=== Extrait choisi ===
Un pont en or massif pour l’entreprise privée

 


Le pont de la Confédération



Aux prises avec leurs compressions budgétaires, en mal de liquidité pour financer des travaux publics «structurants», tels autoroutes, ponts, etc., les gouvernements font de plus en plus appel au secteur privé pour leur venir en aide, en faisant croire au public payeur de taxes que ces ouvrages lui coûtent ainsi moins cher. L’évocation de la possibilité de ce type de partenariat dans le projet de prolongement de l’autoroute 30, qui requerra la construction d’un pont de près de 200 millions $, bâti et ensuite opéré par l’entreprise privée, selon «une formule analogue à celle du pont de la Confédération, entre le Nouveau-Brunswick et l’Île du Prince-Édouard», mérite que l’on regarde d’un peu plus près le coût réel de celui-ci.

Prouesse architecturale de 13 KM de long franchissant le détroit de Northumberland, le pont de la Confédération fut inauguré en grande pompe à la veille du dernier scrutin fédéral, le 31 mai 1997. Les éloges sous lesquelles on l’a presque fait crouler lors de son ouverture officielle (plus long de son type au monde, courbé afin d’éviter la somnolence des conducteurs, etc.) occultaient soigneusement l’aspect financier de sa réalisation. Et pour une bonne raison0 l’entreprise de Calgary, Straight Crossing Development Inc., maître d’œuvre du projet, prétendait -et continue de le faire- que le coût total du pont ne regarde pas la population. Si sur le site Web du «bridge-pont», se trouvent toutes sortes de «faits fascinants», tels on y retrouve 310 lampadaires et un téléphone de secours tous les 750 mètres, il n’y a absolument rien ni sur son coût, ni sur son financement, ni sur ses revenus appréhendés.

=== Consigne donnée ===
Recopiez mot pour mot le passage de l’article sur le pont de la Confédération commençant par « Aux prises avec » et se terminant par « réel de celui-ci. ».

=== Données enregistrées ===

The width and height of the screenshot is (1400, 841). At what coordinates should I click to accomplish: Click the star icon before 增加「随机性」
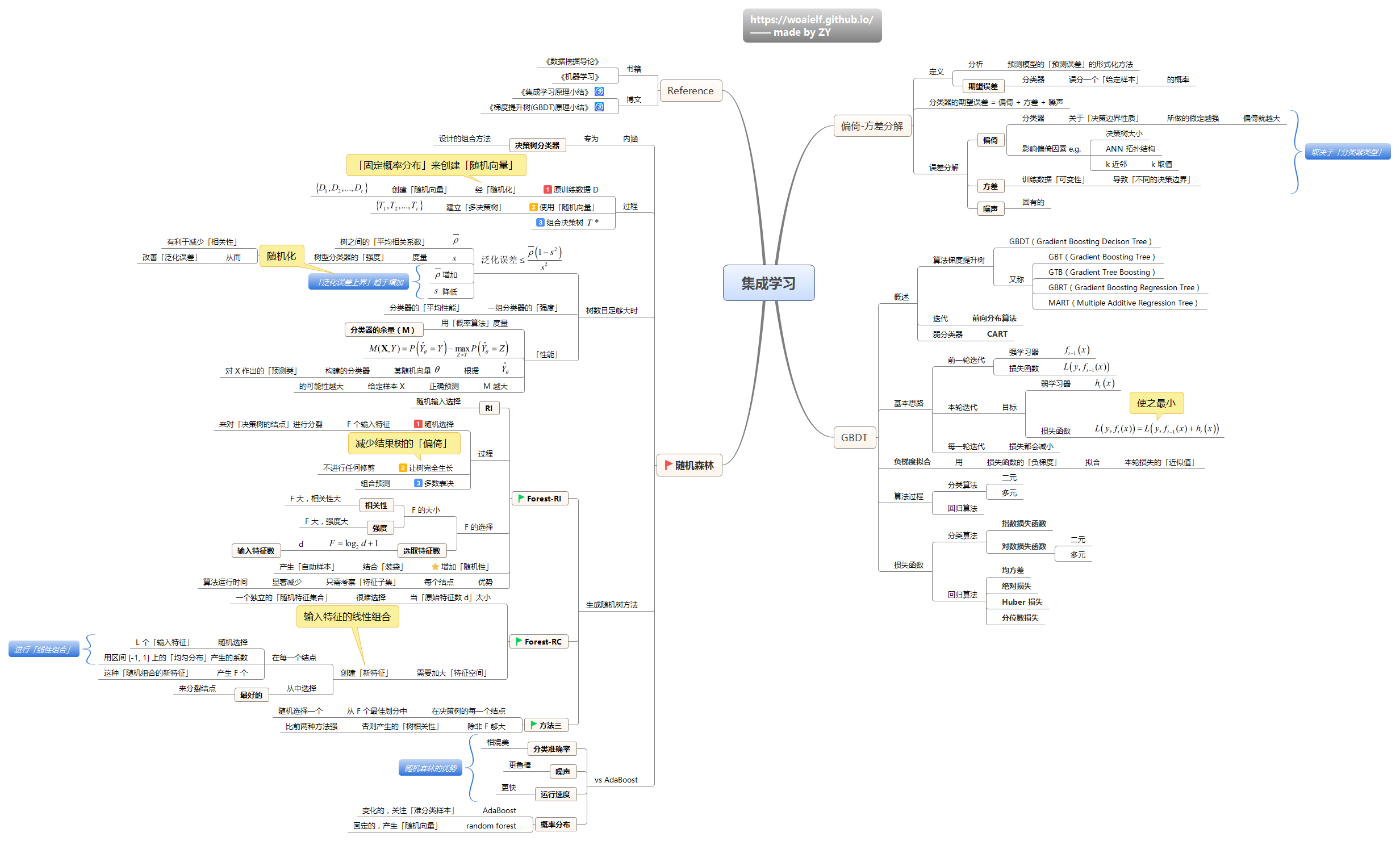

...

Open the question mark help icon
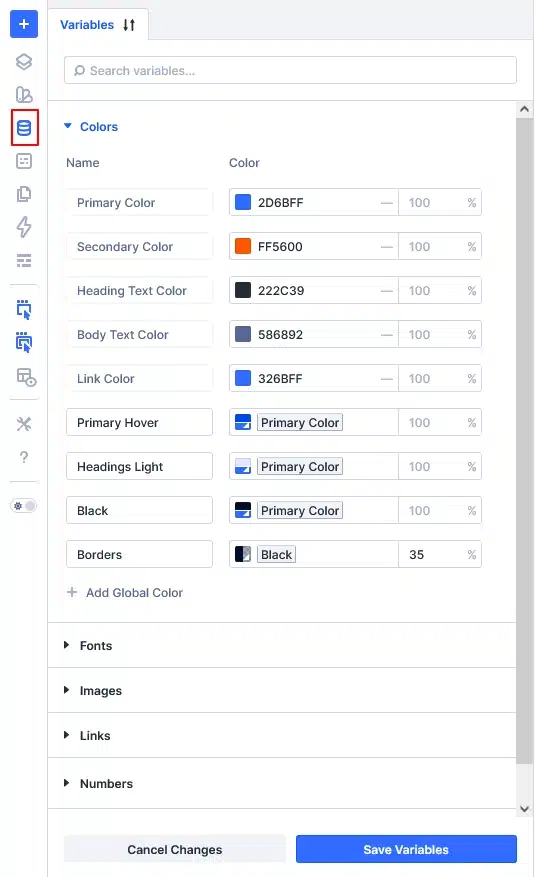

=== Corrigé ===
Aux prises avec leurs compressions budgétaires, en mal de liquidité pour financer des travaux publics «structurants», tels autoroutes, ponts, etc., les gouvernements font de plus en plus appel au secteur privé pour leur venir en aide, en faisant croire au public payeur de taxes que ces ouvrages lui coûtent ainsi moins cher. L’évocation de la possibilité de ce type de partenariat dans le projet de prolongement de l’autoroute 30, qui requerra la construction d’un pont de près de 200 millions $, bâti et ensuite opéré par l’entreprise privée, selon «une formule analogue à celle du pont de la Confédération, entre le Nouveau-Brunswick et l’Île du Prince-Édouard», mérite que l’on regarde d’un peu plus près le coût réel de celui-ci.